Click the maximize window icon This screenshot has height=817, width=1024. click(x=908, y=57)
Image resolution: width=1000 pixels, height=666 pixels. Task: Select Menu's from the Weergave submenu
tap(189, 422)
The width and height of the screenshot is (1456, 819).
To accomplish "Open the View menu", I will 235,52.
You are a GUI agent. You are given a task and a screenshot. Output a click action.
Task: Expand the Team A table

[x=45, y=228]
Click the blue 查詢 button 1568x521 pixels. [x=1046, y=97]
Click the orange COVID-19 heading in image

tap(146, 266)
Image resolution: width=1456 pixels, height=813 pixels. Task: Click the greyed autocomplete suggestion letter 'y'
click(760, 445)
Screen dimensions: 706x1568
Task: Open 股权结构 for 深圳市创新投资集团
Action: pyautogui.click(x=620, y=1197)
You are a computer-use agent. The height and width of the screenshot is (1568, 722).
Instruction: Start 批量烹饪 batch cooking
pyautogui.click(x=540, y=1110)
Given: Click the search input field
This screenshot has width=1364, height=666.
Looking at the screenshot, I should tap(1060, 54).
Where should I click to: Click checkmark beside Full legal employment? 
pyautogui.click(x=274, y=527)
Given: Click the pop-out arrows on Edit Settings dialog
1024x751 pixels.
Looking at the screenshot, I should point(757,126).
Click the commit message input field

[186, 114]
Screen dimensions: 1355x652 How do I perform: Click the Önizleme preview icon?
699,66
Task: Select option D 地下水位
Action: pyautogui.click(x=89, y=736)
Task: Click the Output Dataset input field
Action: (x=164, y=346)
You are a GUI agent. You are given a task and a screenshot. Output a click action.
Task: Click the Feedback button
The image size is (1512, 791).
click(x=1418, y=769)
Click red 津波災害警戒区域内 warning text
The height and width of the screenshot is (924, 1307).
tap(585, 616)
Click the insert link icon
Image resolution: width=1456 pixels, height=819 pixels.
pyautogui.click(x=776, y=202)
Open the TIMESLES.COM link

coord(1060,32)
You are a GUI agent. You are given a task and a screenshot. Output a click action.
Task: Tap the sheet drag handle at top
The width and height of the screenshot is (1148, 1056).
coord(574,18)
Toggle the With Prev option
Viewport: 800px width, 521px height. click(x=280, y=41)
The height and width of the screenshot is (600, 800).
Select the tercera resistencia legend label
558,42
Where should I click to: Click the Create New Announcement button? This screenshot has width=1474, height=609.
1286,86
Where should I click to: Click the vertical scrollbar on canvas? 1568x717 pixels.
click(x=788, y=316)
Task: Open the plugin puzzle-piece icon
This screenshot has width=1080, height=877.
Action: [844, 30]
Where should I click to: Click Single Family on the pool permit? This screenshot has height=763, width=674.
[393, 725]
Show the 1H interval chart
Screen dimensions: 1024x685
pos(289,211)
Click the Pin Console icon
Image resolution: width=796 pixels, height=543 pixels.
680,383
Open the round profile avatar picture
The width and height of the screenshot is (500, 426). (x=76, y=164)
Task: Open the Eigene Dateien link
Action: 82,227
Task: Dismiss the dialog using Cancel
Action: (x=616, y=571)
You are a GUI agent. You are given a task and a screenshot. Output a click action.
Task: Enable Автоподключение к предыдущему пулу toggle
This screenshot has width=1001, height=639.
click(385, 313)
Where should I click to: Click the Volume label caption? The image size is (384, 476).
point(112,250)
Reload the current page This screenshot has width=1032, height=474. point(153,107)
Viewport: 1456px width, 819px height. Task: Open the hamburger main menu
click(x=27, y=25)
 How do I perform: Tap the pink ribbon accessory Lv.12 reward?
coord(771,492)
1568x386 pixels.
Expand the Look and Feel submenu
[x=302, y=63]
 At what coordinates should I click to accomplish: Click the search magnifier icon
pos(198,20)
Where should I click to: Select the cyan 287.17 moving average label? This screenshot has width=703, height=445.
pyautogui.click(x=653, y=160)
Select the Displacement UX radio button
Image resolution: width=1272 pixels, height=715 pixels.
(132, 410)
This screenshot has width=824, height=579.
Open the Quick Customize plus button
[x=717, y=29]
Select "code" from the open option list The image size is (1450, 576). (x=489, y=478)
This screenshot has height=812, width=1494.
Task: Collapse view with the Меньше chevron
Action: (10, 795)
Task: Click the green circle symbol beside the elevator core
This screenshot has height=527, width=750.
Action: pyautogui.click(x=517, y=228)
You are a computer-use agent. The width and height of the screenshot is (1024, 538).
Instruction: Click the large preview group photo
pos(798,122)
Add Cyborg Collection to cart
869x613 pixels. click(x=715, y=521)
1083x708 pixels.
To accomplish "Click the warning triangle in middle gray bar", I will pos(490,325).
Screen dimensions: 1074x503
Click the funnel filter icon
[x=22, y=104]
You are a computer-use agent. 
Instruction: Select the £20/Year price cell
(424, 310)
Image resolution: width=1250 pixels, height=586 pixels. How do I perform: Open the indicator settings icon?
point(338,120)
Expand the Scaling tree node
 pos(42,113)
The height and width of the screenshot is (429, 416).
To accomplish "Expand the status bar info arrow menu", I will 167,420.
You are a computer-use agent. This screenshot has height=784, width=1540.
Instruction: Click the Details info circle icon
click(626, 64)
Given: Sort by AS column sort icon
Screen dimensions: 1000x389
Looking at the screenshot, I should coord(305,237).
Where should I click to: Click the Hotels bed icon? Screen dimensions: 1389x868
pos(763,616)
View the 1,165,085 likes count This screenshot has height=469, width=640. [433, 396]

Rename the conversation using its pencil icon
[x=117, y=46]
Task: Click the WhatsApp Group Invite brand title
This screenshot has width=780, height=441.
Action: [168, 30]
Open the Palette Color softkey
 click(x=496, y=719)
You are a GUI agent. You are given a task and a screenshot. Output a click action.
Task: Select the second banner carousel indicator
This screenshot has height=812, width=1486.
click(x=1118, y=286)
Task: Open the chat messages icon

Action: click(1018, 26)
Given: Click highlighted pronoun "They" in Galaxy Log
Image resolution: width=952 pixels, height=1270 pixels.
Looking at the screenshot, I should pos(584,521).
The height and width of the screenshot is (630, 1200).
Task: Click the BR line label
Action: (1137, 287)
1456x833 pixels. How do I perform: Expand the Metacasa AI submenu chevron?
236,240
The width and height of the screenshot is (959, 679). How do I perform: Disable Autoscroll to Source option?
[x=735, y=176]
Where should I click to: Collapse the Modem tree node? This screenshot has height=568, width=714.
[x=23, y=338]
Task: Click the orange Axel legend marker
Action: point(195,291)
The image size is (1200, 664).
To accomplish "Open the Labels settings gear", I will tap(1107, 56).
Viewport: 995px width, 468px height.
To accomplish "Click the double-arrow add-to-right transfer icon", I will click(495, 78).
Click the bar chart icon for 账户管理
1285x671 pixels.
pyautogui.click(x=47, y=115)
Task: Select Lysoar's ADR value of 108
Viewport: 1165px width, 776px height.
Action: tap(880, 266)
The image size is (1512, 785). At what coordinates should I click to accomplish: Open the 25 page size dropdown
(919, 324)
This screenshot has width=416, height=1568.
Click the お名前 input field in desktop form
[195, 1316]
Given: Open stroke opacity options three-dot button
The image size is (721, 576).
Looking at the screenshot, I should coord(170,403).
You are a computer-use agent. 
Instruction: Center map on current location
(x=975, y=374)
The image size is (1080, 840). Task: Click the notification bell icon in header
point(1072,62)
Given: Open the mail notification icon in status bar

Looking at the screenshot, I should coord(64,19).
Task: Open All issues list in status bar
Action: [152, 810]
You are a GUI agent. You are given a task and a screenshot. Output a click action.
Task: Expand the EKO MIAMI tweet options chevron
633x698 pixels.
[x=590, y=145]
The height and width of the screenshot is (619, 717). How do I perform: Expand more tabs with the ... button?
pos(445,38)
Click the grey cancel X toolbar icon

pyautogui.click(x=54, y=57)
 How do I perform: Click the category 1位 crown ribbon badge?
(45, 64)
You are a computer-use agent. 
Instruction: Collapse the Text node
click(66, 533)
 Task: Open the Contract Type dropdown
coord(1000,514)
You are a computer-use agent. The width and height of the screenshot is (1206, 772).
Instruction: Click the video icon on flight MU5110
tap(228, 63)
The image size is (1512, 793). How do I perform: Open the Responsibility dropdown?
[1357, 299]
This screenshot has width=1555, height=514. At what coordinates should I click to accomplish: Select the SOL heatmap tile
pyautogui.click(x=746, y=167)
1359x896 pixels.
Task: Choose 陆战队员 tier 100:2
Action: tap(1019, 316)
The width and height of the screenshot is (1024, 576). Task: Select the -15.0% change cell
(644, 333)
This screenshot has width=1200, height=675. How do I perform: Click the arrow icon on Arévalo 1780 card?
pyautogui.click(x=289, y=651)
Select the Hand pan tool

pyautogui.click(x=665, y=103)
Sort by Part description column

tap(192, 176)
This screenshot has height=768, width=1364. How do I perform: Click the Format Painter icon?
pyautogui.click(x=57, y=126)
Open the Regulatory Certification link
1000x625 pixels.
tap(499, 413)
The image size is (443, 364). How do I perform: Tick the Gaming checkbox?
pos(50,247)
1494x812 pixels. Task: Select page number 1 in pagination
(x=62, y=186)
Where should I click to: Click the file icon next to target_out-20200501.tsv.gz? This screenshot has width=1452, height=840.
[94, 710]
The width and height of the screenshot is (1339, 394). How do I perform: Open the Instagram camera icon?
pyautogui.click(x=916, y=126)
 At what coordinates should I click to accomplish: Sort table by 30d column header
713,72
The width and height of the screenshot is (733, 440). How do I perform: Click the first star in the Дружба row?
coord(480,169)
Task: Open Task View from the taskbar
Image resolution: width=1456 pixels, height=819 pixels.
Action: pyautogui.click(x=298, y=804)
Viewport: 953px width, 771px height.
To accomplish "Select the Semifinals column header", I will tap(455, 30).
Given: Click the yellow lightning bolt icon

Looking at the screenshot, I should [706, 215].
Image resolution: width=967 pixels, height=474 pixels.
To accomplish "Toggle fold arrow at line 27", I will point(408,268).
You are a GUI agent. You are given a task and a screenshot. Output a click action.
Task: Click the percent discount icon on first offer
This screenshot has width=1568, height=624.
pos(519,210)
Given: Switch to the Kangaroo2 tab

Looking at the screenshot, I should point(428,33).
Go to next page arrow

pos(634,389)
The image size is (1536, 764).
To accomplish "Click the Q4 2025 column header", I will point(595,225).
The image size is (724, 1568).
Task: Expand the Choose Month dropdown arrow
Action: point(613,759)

****************************************

[Da svolgere] Ricopi senza alcuna modifica il tratto dell'elenco di voci che va dalla riga contenente "You are a computer-use agent. The height" fino alla riga contenente "pyautogui.click(x=540, y=1110)", entrambe incluse.

[Risposta scritta]
You are a computer-use agent. The height and width of the screenshot is (1568, 722).
Instruction: Start 批量烹饪 batch cooking
pyautogui.click(x=540, y=1110)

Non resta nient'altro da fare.